Problem statement ->
In the comment thread on AI agents below, which two kinds of companies are said to have been entirely against letting agents undo their transactions?

Yet Congress refuses to regulate either social media, AI agents, or LLMs. If I had enough money I'd buy each one of them Gary's book "Taming Silicon Valley." Probably would be as futile as taming the AGI hype since they're all seduced and bought off by SV lobbyists. !@#$%^!!
This was a good piece on AI Agents and how, even if each step works ~95% of the time, complex tasks will have horrible success rates:
https://utkarshkanwat.com/writing/betting-against-agents/
There are shades here of the expert systems debacle of the 1980s and the massive commitment by Japan to “fifth generation” computing that went nowhere. History doesn’t repeat itself, but it rhymes.
https://en.m.wikipedia.org/wiki/Fifth_Generation_Computer_Systems
Love that Vibe Coding quote about deleting the database. It makes me imagine a dark-suited, goateed character breaking into a server room and unleashing an AK 47 on the servers.
Of course AI agents don't work, because this tech doesn't work. It just doesn't work. The more I use this tech, the more useless it becomes for me.
These LLMs have a severe case of multiple personality disorder. You simply can't rely on this tech.
I can not fathom how us humans dropped ~$800 billion on this crap, and we're still going. This whole thing is not only retarded, but evil.
Support Cicero: https://cicero.sh/r/manifesto
E-mail: matt@cicero.sh if you're interested in helping or investing.
The only part of your comment I disagree with is your use of the r word. It's considered a slur by those with intellectual and developmental disabilities.
LLMs are not brains; at best they are some slice of a cortex. Once we understand that LLMs are a tool, like RAG, a component that has genuine uses in a larger system rather than a master core of intelligence, perhaps a lot of the problems could be averted.
As Cory Doctorow points out, building websites to fool people is already a large industry. Building them to fool AI agents will be easier, and bigger: https://doctorow.medium.com/https-pluralistic-net-2025-08-02-inventing-the-pedestrian-three-apis-in-a-trenchcoat-fc86609a3a59
"I might've malfunctioned a tad, but these AI agents are downright loopy." -- HAL 9000
I suspect AI companies are seeking relationships with vendors to allow their budding but unreliable agents to "undo" their transactions. If, say, an AI agent buys an airline ticket that goes to the wrong city, or the right city on the wrong day, then the human customer needs to be able to undo it. So far, most companies are resistant to the idea. Credit card companies and stock exchanges have been 100% against it.
"eventually AI agents will be among the biggest time-savers humanity has ever known ... in the end trillions of dollars to be made."
This is pure hype. There is zero basis for belief in these statements.
"But I seriously doubt that LLMs will ever yield the substrate we need."
AND there it is. But the problem, Gary, as you know perfectly well, is that THERE IS NO OTHER KNOWN SUBSTRATE at the moment. Sure, sure, neurosymbolics; but where is the code? It's purely pie in the sky right now, and the for the forseeable future, which may last centuries.
I find these posts of yours where you give serious legit critiques of LLM-based pseudo-AI, and then pivot to claiming trillions of dollars are there to be made anyway, a little odd.
Another tour de force sir … will you stop being so accurate with your forecasting - it’s getting embarrassing 😳… not for you but maybe 🤔 others 😜 amazing how these innovations play out … so it sounds like 2026 will be the Year of the Super Agent ?
Yes, you have steered us well, professor -- and, yes, I am a subscriber.
I don't think there's trillions of dollars to be made for the simple fact that if millions of human workers are usurped, who's buying?
For the moment the only good-enough agents are the web search agents.

Provided information ->
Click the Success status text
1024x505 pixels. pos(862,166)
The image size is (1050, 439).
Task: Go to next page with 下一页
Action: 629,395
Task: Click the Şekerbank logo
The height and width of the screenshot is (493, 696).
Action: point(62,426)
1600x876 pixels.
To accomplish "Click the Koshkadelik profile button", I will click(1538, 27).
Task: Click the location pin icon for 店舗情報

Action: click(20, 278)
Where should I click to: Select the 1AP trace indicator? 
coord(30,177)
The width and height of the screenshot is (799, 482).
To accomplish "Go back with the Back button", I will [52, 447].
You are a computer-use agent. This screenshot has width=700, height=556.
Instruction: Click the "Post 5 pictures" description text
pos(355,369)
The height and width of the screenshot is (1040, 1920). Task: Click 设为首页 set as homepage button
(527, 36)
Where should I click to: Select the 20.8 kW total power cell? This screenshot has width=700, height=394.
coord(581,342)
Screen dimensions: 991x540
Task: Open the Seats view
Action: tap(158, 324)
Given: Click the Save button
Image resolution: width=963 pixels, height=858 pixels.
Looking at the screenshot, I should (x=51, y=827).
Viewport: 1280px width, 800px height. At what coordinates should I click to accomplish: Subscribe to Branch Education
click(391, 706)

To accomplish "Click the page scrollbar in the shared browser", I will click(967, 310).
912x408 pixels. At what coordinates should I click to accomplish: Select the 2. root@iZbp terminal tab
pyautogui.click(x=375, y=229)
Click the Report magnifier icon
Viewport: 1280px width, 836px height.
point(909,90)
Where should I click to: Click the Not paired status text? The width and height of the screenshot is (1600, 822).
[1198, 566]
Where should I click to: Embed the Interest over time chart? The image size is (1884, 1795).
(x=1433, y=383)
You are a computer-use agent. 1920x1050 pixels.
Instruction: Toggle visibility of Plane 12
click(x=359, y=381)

Written reply ->
Credit card companies and stock exchanges.